## TASK DIRECTIONS
Pull out every line of the listing below that contains the string "dimensions". Treat uppercase and lowercase as different.

↓↓↓

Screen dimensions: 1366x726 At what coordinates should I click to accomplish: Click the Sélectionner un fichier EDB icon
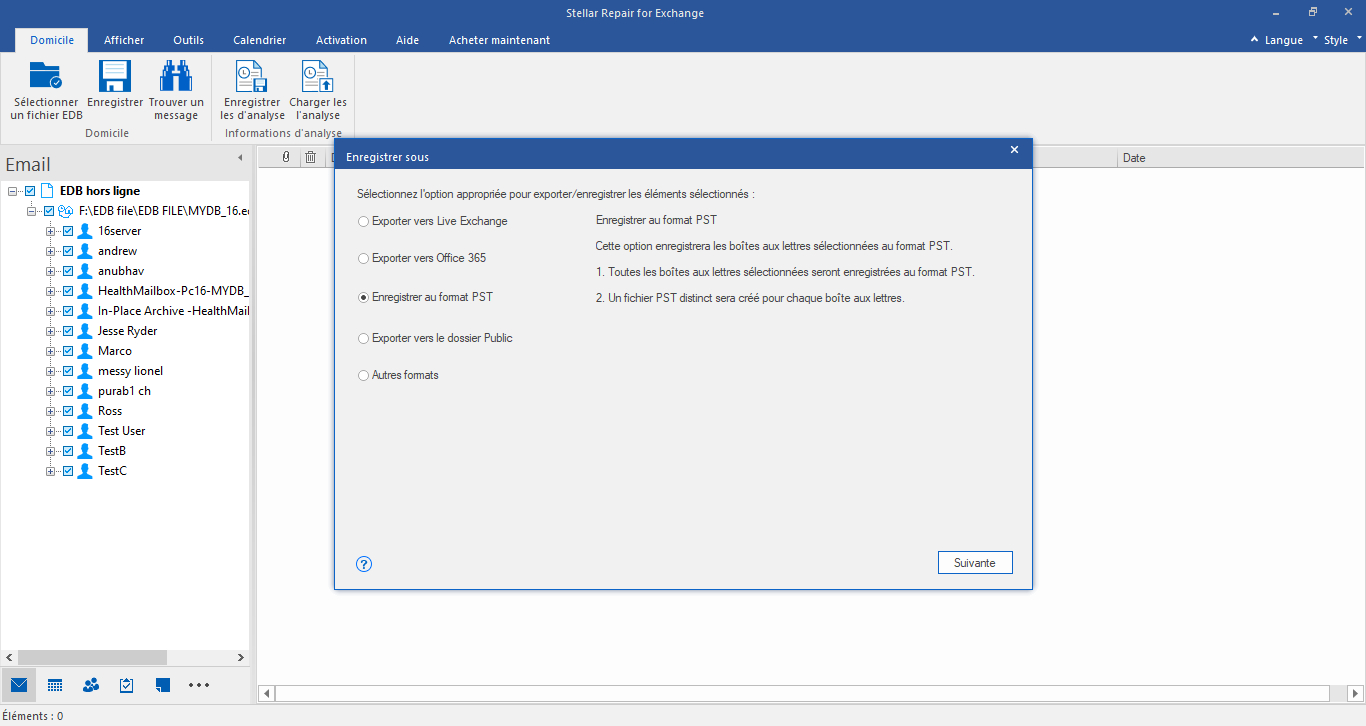point(45,77)
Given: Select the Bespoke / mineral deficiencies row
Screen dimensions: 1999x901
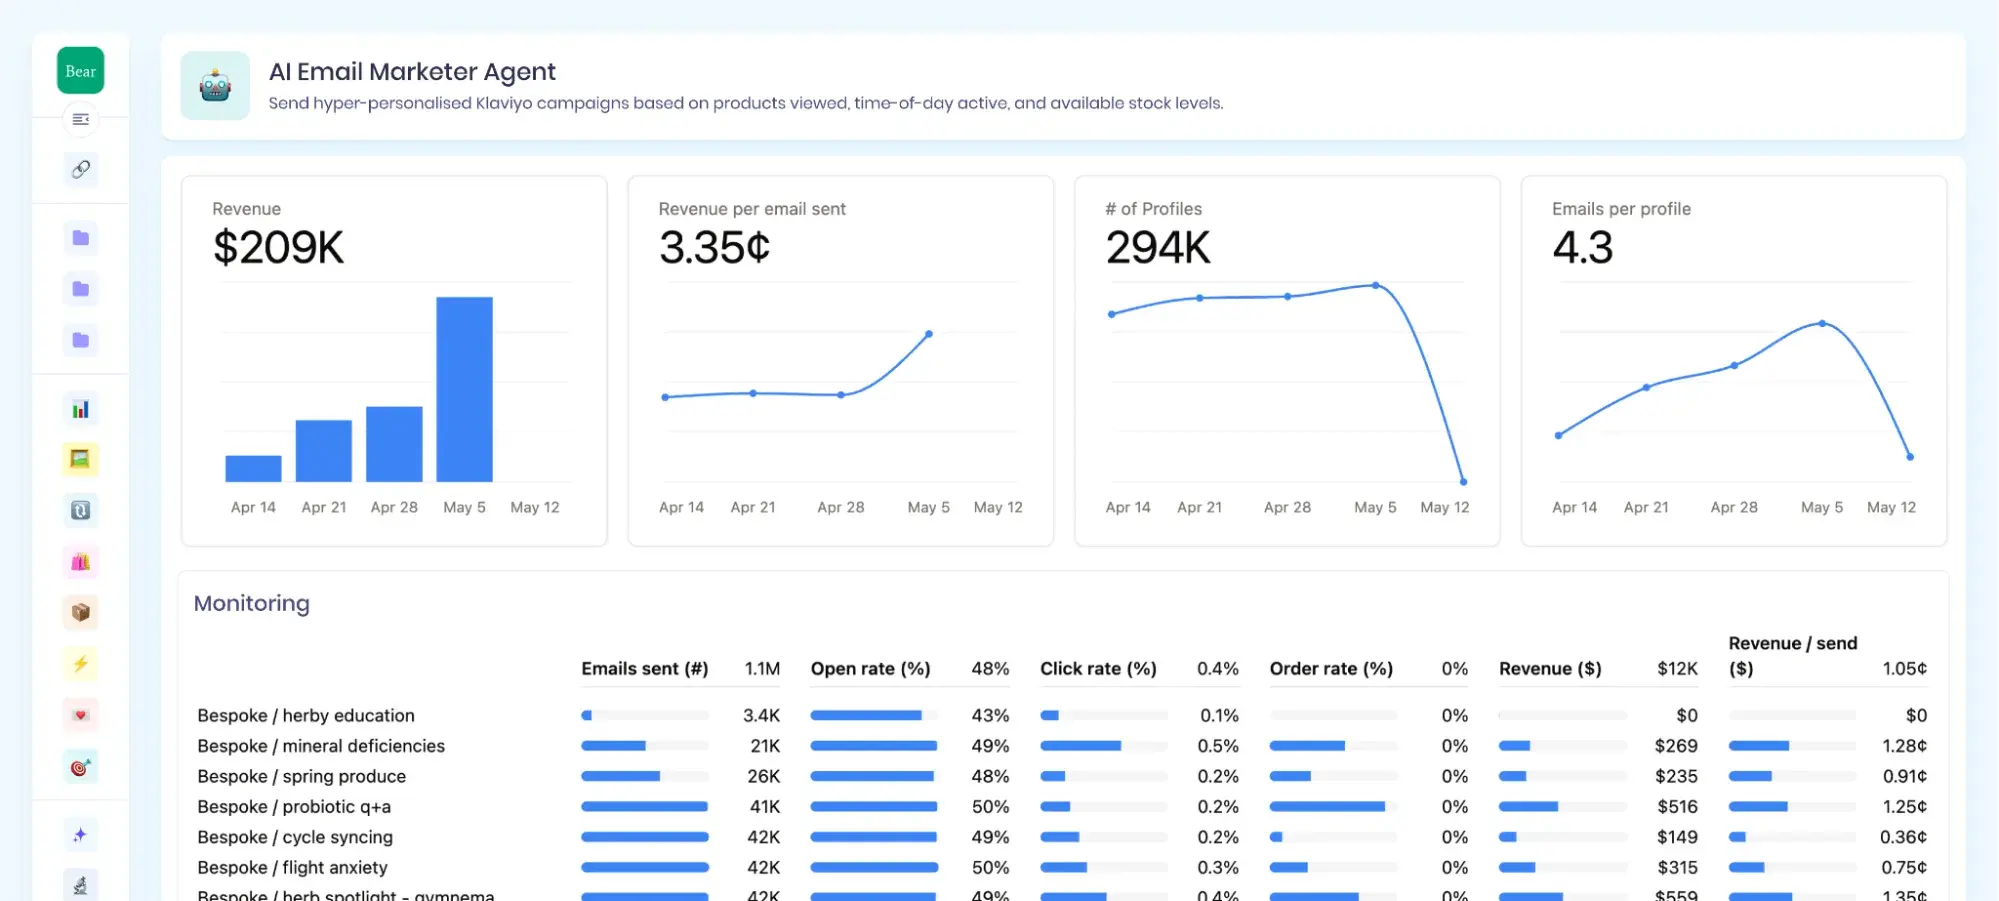Looking at the screenshot, I should pyautogui.click(x=321, y=746).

↑↑↑

## SOLUTION
Screen dimensions: 1366x726 At what coordinates should I click to accomplish: Click the Sélectionner un fichier EDB icon
Screen dimensions: 1999x901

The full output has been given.